Trump DOJ Obtained Data on Schiff and Swalwell, Two Long-Time Champions of Domestic SpyingThe two California Democrats join the long list of politicians who enable spying on ordinary citizens, then angrily object when they themselves are targeted.

Glenn Greenwald

: House Intelligence Committee Chairman Adam Schiff (D-CA) (L) and committee member Rep. Eric Swalwell (D-CA) return to a closed-door hearing at the U.S. Capitol March 06, 2019 in Washington, DC. (Photo by Chip Somodevilla/Getty Images)
The Trump Justice Department in 2017 and early 2018 issued subpoenas to Apple to obtain the communications records of at least two Democratic members of the House Intelligence Committee, Reps. Adam Schiff (D-CA) and Eric Swalwell (D-CA). According to The New York Times, DOJ prosecutors attempting to determine who leaked classified information to the media about Russiagate suspected the two House Democrats were the culprits, and to prove that, they obtained their communications records as well as those of family members, including minor children.

A DOJ leak investigation aimed at sitting members of Congress is highly unusual. Both the Obama and Trump administrations, in a hunt for leakers, created controversy by obtaining the communications records of journalists, including — in the case of the Obama DOJ — the family members of those journalists. But investigating members of the House Intelligence Committee for leaking crimes — as opposed to corruption or other standard criminal charges — can present different dangers. Neither Congressman was charged with any crimes and the investigation reportedly bore no fruit.

The two House Democrats, among the most fanatical disseminators of baseless Russiagate conspiracies and long known to serve as anonymous sources of leaks to liberal media outlets, reacted with predictable outrage. “This baseless investigation, while now closed, is yet another example of Trump's corrupt weaponization of justice,” Schiff intoned on Thursday night. As difficult as it is, Swalwell, as he often does, found a way to be even more melodramatic than Schiff: “Like many of the world’s most despicable dictators, former President Trump showed an utter disdain for our democracy and the rule of law.”
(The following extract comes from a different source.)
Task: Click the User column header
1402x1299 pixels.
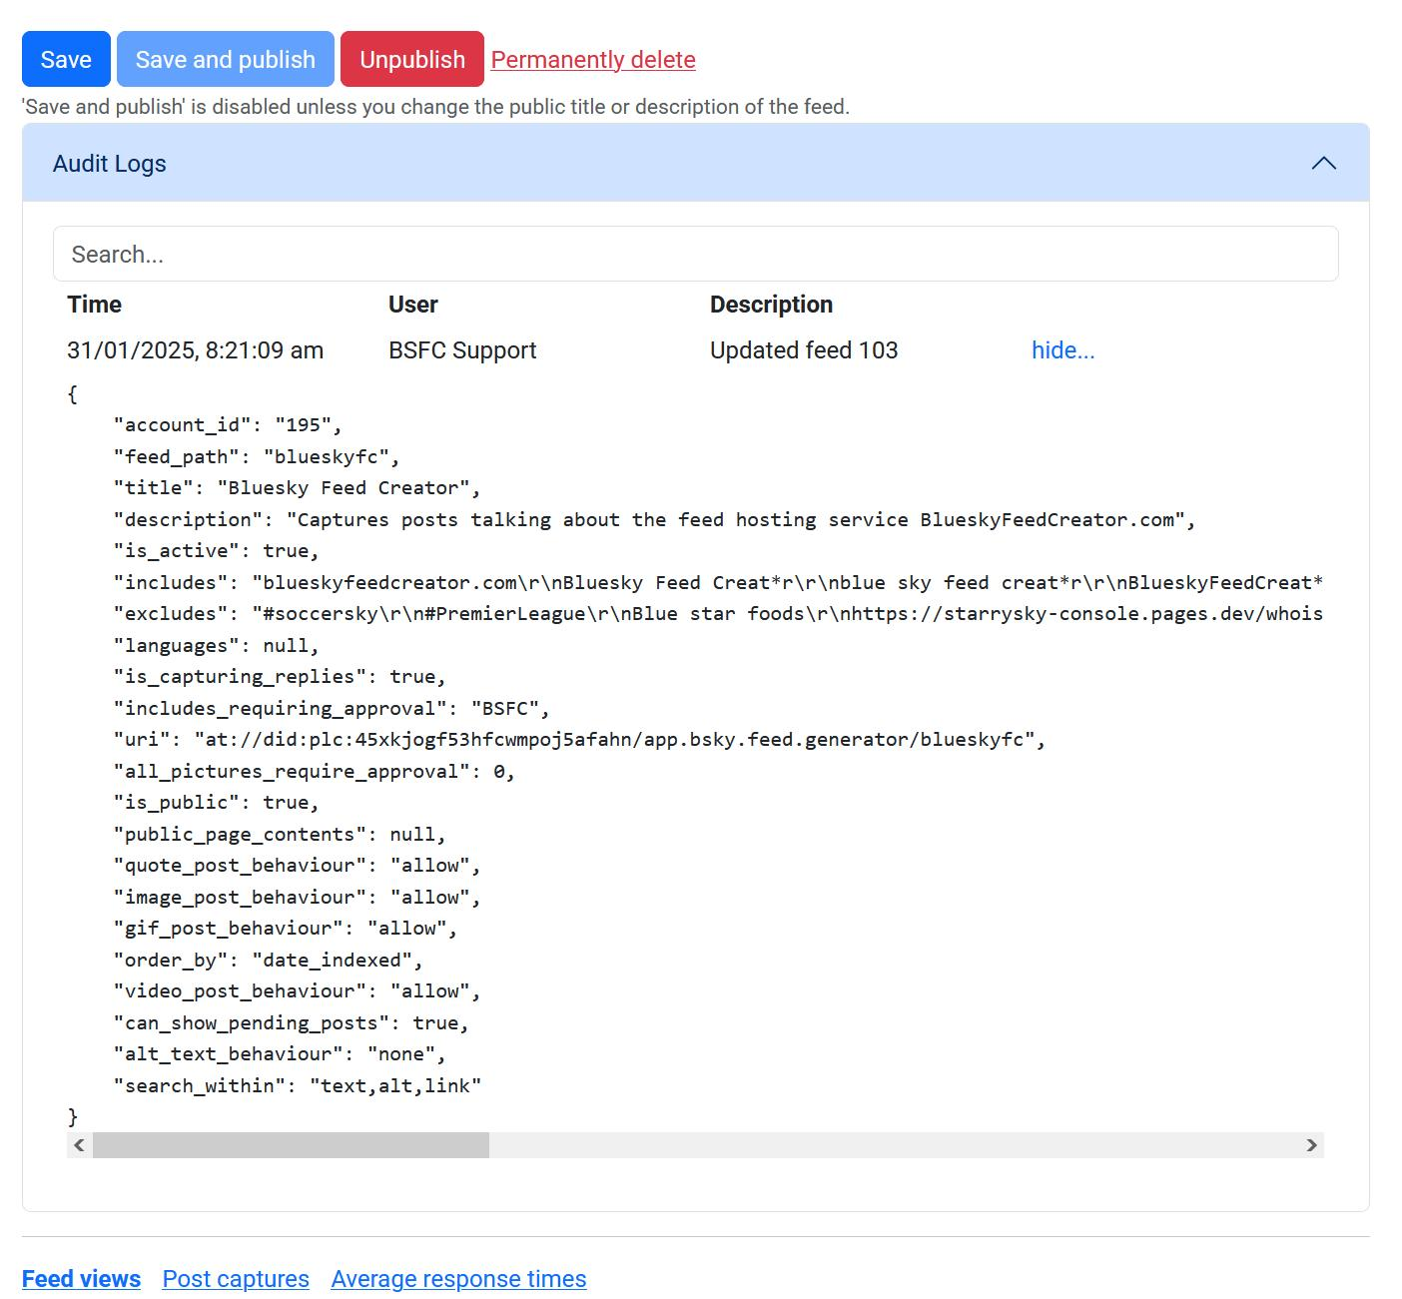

Investigating possible crimes — such as leaking classified information — is the job of the Justice Department. To accomplish that, FBI agents and prosecutors often obtain personal communications records about their suspects. But invading the communications records of journalists, as both the Obama and Trump DOJ did, can create serious threats to press freedom and the possibility of abuse and retaliation. The same is true for invading the communications records of members of the legislative branch, particularly ones hostile to the president. An investigation is certainly warranted to determine the propriety of these subpoenas.

But like so many politicians before them, Schiff and Swalwell have zero credibility to object to this targeting. When it comes to ordinary Americans, both have been long-time champions of expanding domestic spying powers and blocking efforts at reform designed to curb abuses of the type they claim took place here.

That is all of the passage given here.